Advanced optical liquid crystal biosensor for real-time detection of protein–ligand interactions via non-covalent mechanisms

The present study focuses on the fabrication and development of a liquid crystal (LC) biosensor utilizing non-covalent protein–ligand interactions for the detection of target molecules. We synthesized avidin-conjugated silica nanoparticles (Avidin@Silica NP) and biotin-conjugated gold nanoparticles (Biotin@GNP), and characterized them using X-ray diffraction (XRD), ultraviolet–visible spectroscopy (UV–Visible), and field emission scanning electron microscopy (FESEM) to examine their structural, optical, and morphological properties.
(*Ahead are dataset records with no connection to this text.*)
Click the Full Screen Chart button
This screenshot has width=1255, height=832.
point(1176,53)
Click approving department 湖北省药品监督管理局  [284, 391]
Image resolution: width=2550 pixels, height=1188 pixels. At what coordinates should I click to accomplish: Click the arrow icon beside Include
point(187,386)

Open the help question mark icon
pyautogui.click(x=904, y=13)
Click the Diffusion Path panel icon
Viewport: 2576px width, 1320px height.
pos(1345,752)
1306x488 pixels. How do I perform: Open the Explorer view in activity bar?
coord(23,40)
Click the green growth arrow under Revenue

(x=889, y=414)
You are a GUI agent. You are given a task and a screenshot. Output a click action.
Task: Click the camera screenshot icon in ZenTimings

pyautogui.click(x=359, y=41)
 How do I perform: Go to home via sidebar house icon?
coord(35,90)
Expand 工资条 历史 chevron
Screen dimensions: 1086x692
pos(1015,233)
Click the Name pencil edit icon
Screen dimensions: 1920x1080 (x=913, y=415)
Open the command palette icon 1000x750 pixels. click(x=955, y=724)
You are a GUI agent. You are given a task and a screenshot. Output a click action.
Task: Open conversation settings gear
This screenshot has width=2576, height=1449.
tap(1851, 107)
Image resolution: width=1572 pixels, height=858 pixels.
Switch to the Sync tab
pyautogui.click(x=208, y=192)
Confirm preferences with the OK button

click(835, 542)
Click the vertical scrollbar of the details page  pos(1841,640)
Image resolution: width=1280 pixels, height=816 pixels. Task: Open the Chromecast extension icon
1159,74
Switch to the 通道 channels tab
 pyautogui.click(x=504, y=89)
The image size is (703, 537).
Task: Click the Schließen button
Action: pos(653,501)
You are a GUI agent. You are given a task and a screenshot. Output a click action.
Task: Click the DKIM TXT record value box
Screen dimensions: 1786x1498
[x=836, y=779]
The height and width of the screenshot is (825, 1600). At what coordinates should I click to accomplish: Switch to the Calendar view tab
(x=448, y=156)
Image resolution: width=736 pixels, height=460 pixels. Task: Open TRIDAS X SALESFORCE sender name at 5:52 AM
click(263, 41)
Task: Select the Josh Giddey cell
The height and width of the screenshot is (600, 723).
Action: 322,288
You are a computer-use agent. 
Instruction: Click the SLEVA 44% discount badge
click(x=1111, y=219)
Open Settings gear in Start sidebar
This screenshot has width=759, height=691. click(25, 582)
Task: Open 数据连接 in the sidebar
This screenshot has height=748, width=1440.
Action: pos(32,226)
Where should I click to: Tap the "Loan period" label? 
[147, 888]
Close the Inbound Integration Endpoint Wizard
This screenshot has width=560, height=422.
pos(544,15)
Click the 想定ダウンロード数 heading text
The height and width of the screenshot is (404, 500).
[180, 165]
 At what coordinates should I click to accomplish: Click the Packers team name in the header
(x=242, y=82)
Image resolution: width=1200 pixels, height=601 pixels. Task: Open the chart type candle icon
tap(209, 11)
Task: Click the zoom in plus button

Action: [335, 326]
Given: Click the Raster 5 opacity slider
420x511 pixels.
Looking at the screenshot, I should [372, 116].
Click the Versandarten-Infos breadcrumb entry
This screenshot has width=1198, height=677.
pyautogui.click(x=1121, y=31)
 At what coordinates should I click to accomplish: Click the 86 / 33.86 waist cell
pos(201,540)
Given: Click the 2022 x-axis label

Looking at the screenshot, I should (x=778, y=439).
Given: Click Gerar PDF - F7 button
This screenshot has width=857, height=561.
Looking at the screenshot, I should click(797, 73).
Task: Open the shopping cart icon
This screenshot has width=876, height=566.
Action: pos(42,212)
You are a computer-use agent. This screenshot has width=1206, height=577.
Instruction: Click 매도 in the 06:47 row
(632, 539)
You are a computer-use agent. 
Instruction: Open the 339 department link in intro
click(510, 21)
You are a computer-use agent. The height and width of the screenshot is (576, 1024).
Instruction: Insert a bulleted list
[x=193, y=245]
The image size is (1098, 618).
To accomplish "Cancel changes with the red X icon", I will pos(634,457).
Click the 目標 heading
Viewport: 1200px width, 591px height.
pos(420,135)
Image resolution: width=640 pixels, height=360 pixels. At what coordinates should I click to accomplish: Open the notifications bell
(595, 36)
The liquid crystal sample cell was fabricated in a sandwich assembly by spacing two DMOAP-coated glass slides with a 20 µm Mylar spacer, sealing with Araldite gum, and functionalizing the bottom slide with Avidin@Silica NP and Biotin@GNP to form the sensing substrate. Nematic liquid crystal (NLC) was introduced into the LC cell via capillary action. LC biosensor cells were prepared with varying concentrations of Avidin@Silica NP, ranging from 0 µl to 30 µl, and examined under a polarizing optical microscope. Results showed that while Biotin@GNP alone did not disrupt the NLC alignment, increasing concentrations of Avidin@Silica NP (0.5 µl to 30 µl) induced a disruption in the homeotropic alignment, leading to birefringence in the optical images. These observations confirm that the LC-based biosensor, driven by non-covalent protein–ligand interactions, provides an effective alternative to traditional antibody-based detection methods. This biosensor platform holds promising potential for the diagnosis of various tumors and surface antigens through protein–ligand interactions.